Я недовольно морщусь, а Элла разводит руками, как бы говоря — ничего не поделать. Она сама уже при параде: милое платье в мелкий цветочек, аккуратно собранные волосы. И даже брови выглядят не так страшно, как вчера.
— Ладно, — киваю я. — Сейчас соберусь и…
— Только замажь эту штуку на своем лице.
— Какую штуку? — спрашиваю я и поворачиваюсь к зеркалу, чтобы проверить.
Из отражения на меня смотрит симпатичная, но испуганная девушка, в которой я с трудом узнаю себя. На голове взрыв, глаза горят, припухшие красные губы тронуты легкой улыбкой, даже кожа, кажется, светится.
— Свое сексуальное удовлетворение, — смеется Элка. — Мама точно заметит. Потом не отвяжешься.
— Все! — усмехаюсь я. — Дуй отсюда, нарушительница спокойствия.
Сестра улыбается мне так, что щемит в груди. Она рада за меня. Этот человечек один из немногих, кто владеет этим магическим приемом, который трогает сердце.
Ариэлла разворачивается и касается ладонью дверной ручки, но вдруг останавливается и смотрит на закрытую дверь ванной комнаты:
— Эй, красавчик! Надеюсь, ты меня слышишь! Ты даже представить себе не можешь, какое счастье тебе досталось! Не обижай ее! Иначе я все расскажу своему мужу и ты пожалеешь, что…
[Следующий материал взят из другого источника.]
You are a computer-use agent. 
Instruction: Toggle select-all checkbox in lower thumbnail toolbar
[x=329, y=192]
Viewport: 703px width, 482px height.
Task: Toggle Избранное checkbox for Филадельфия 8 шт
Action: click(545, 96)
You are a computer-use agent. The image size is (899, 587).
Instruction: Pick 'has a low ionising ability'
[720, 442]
Не выдерживаю и сама дергаю дверную ручку, выталкивая ржущую, как лошадь, сестру из номера. Мы будто вернулись в старшие классы. Только тогда это была моя речь. Я всем парням Элки угрожала отрезать лишние висюльки, если увижу сестру в слезах. Одному даже по роже дала. Веселые были времена, но кто бы мог подумать, что и Элла будет также за меня заступаться? Я даже на секунду чувствую себя не старшей, а младшей сестрой.
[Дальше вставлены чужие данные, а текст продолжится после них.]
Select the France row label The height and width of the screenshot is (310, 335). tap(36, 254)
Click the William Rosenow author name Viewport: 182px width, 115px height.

— Не опаздывай, — поет Элла, махнув мне рукой на прощание.
Закрываю дверь, а заодно и глаза, шумно выдыхая. Что это было вообще? Ну нельзя же так нападать на сонного человека после бурной ночи.
Тихий щелчок двери приводит меня в чувство. Поворачиваю голову и встречаюсь взглядом с теплыми глазами Давида. Черт возьми! Я заставила его спрятаться, как будто мы делали что-то запрещенное. Такое ребячество… Мне, честно, стыдно, и я даже не знаю, как теперь себя вести. Как объяснить, что я просто испугалась и не понимала, что делать?
Давид разводит руки в стороны, сохраняя молчание. На его губах появляется лукавая и снисходительная улыбка. Провожу зубами по нижней губе, делая несмелый шаг к нему, глядя из-под ресниц.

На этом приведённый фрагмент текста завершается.